__What is required__:
Please reproduce the part of the entries that opens with the line containing "The width and" and closes with the line containing "(x=755, y=420)", swapping "pencil icon" for "edit button" and leaving everything else unchanged.

┌──

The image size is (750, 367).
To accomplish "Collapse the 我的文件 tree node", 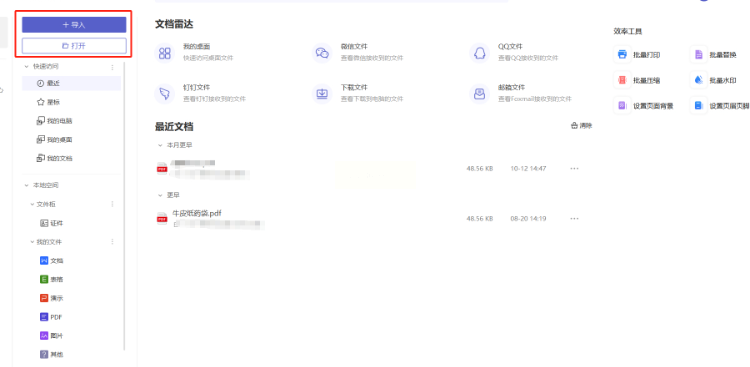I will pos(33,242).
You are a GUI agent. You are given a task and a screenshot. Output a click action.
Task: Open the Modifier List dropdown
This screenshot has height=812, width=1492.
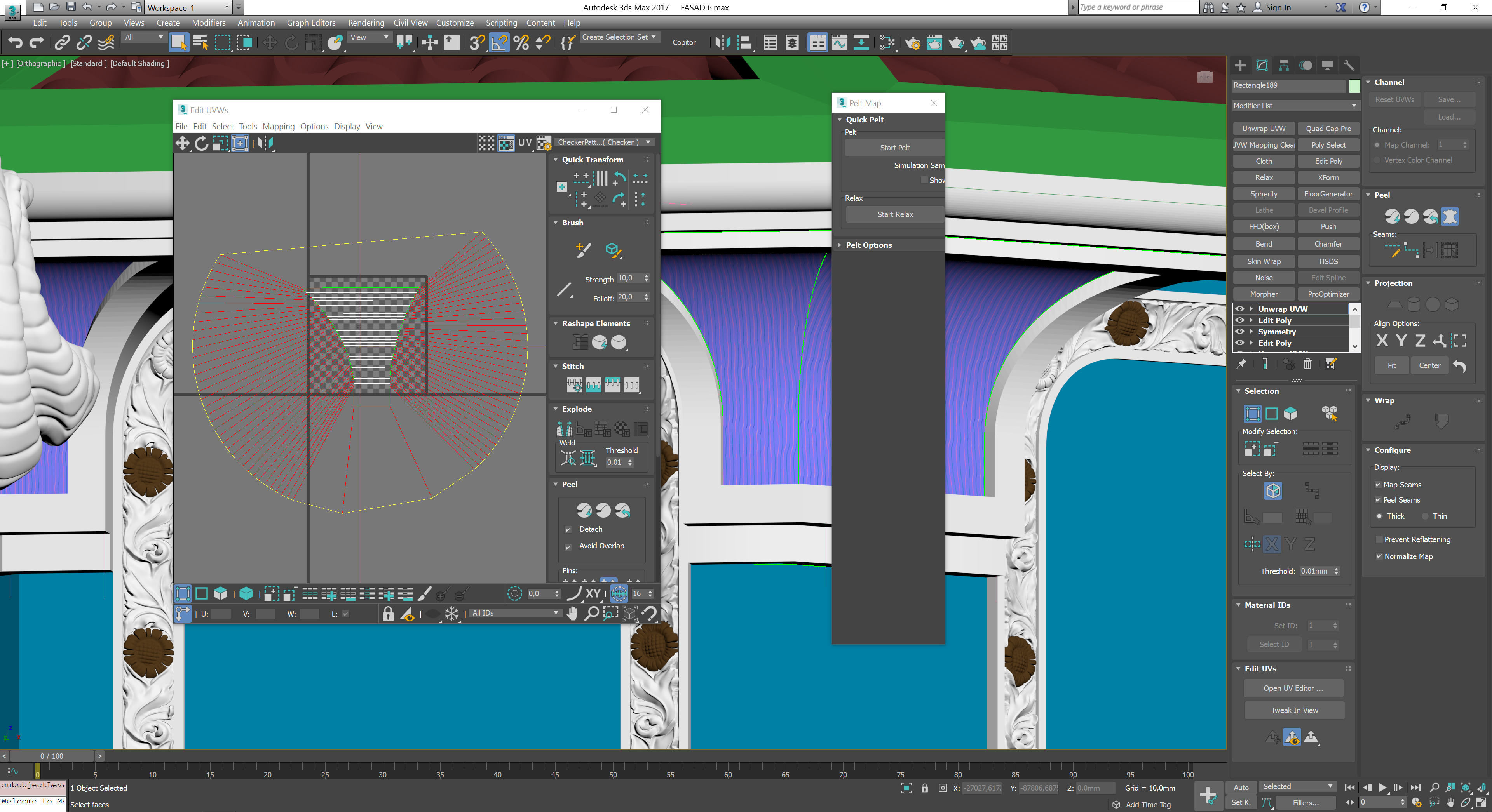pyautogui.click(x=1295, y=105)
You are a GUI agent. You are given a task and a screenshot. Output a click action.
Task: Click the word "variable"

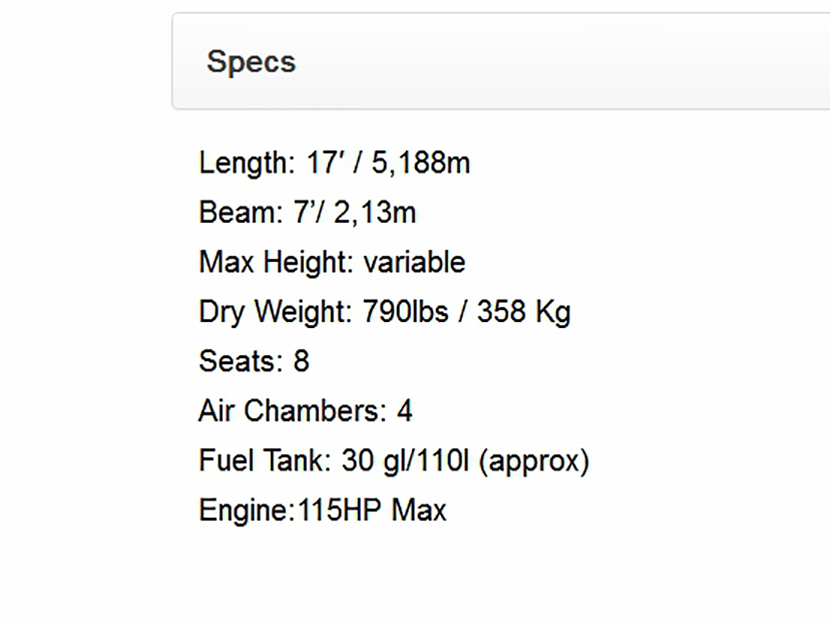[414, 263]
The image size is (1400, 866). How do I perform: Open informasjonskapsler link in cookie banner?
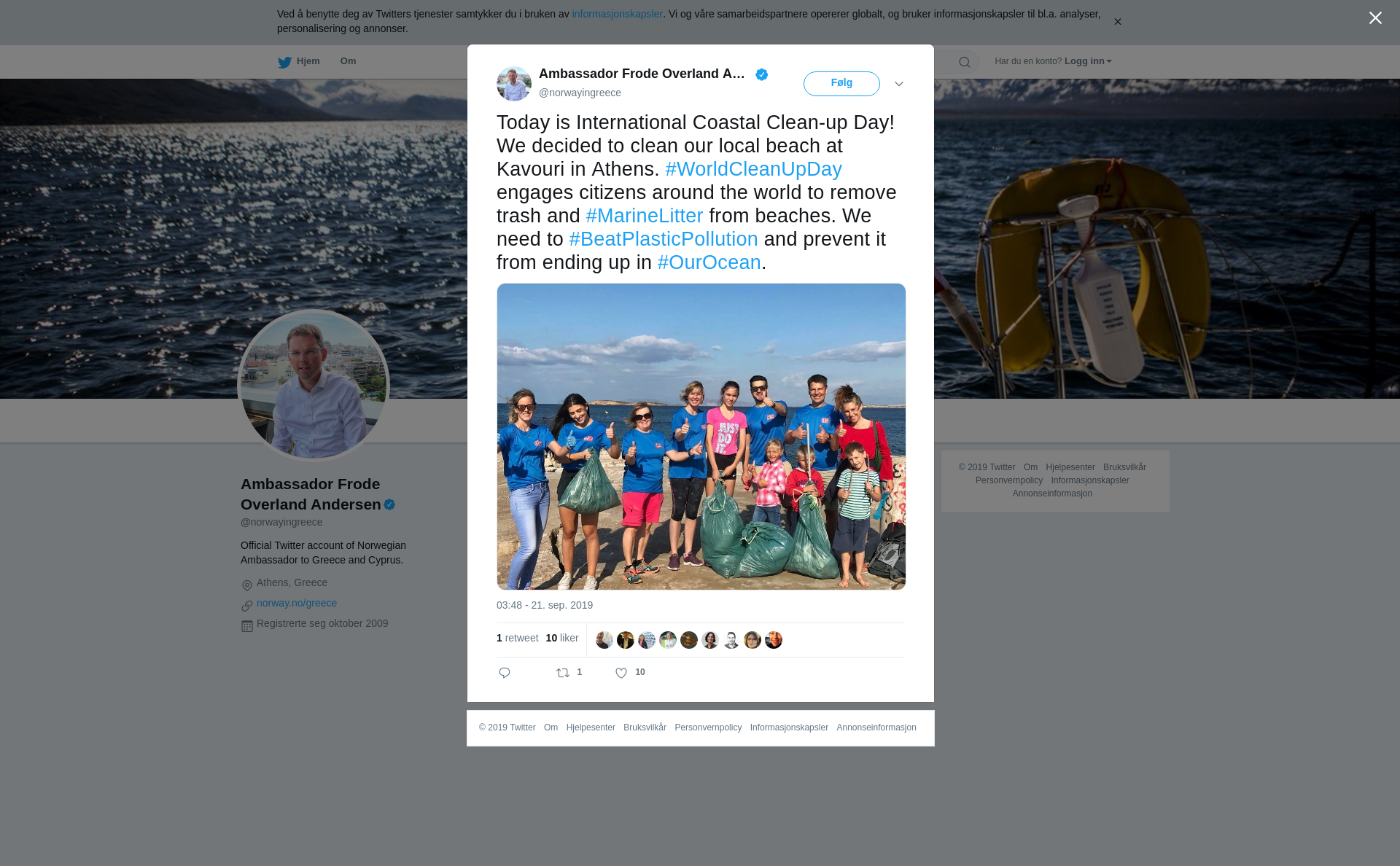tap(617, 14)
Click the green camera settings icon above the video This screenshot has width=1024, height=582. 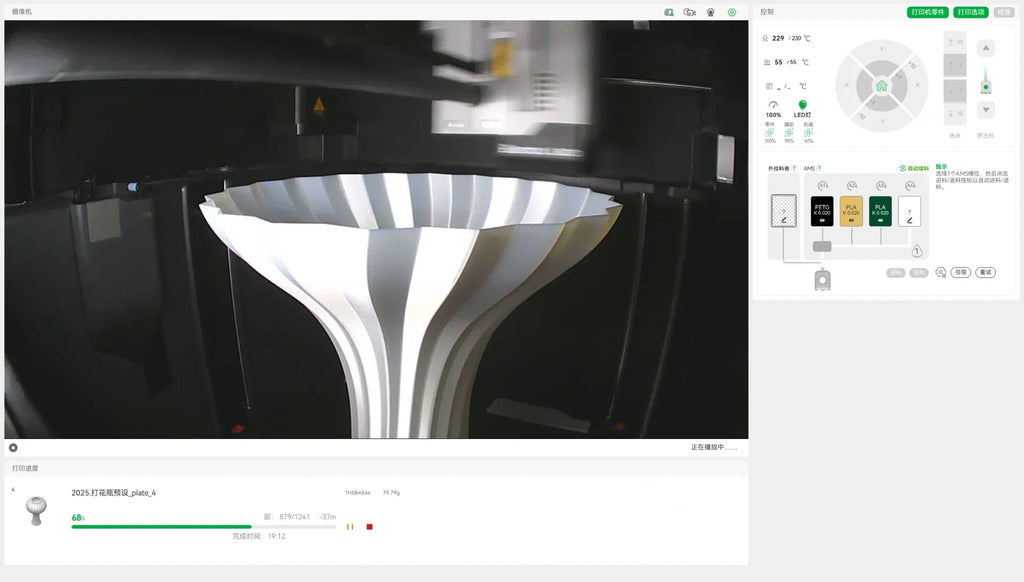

└──
┌──

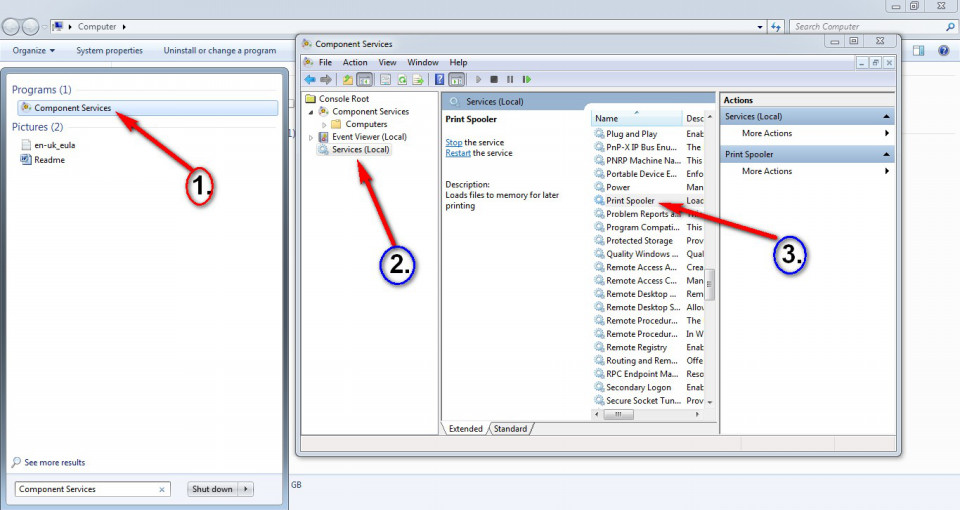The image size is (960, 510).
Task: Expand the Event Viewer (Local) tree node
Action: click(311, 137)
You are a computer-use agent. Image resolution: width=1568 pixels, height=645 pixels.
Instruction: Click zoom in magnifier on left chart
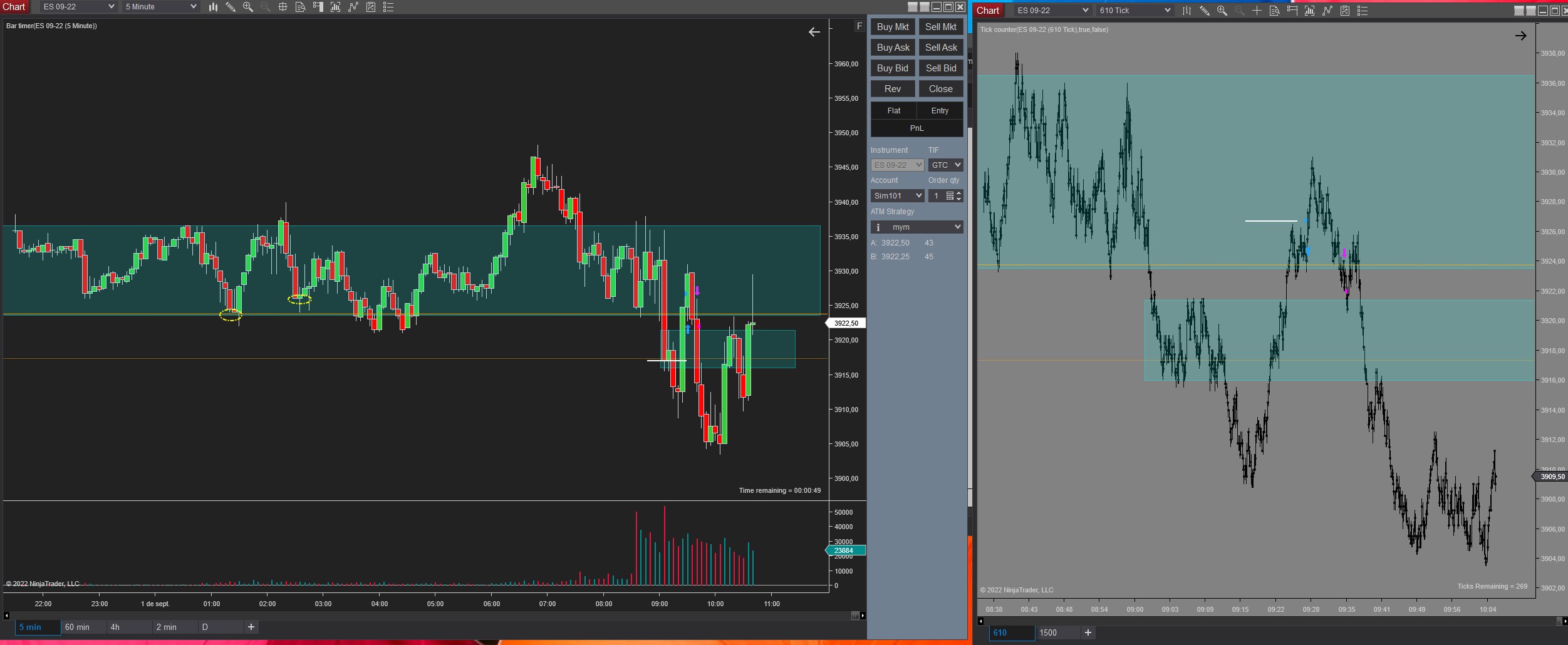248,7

└──
┌──

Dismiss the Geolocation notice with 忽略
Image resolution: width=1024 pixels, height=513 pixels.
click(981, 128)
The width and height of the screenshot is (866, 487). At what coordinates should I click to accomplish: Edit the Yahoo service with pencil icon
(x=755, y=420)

└──

__Task output__:
The width and height of the screenshot is (866, 487). At what coordinates should I click to accomplish: Edit the Yahoo service with edit button
(x=755, y=420)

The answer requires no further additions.